Abdulkarim Bin Mohammed Farooq Bin Mohammed Aqil Bin Ahmed was a member of the Farooq, Al Arshi Family, Al Khaladi family who are also known as The Sheikh Sultan Al Olama Family. A Huwala (Sunni Persian) family, the Farooq / Faruk or Faruq (Arabic: فاروق) Al Arshi family originates from Saudi Arabia belonging to the Al Ansar tribe that settled in Bastak in the Hormozgan Province in Iran in the year 1200 Hijri. The family is amongst the first of UAE’s business and aristocratic families.

Abdulkarim Farooq became the new heir to the Farooq legacy and business enterprise after the death of his father Mohammed Farooq known as "The Great Farooq". He owned the biggest general trading establishment in Al Bastakiya, Dubai known as London store which specialized in importing quality brands directly from London, UK. He was regarded as the "wealthiest man in Dubai and owned symbols of affluence which included a yach". ".

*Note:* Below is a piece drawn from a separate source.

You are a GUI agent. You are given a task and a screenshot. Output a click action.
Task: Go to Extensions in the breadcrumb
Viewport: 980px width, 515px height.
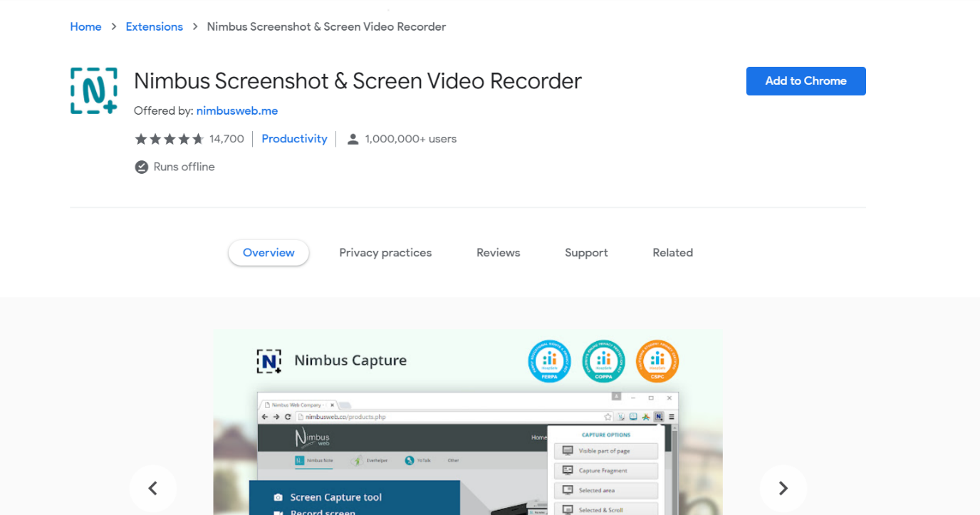click(x=154, y=27)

Abdulkarim Farooq was also an advisor to the rulers of Dubai, specifically the late Sheikh Rashid Bin Saeed Al Maktoum, the former ruler of Dubai, and other rulers across the Persian Gulf region.

As of 2014, the majority of the family members reside in the UAE, Bahrain, Kuwait, Canada and United States. The Farooq Al Arshi family has close ties with the Al Khaldi, Fikree and Al Ulama families. The Al Ulamas are also known as the Sheikh Sultan Al Ulama family.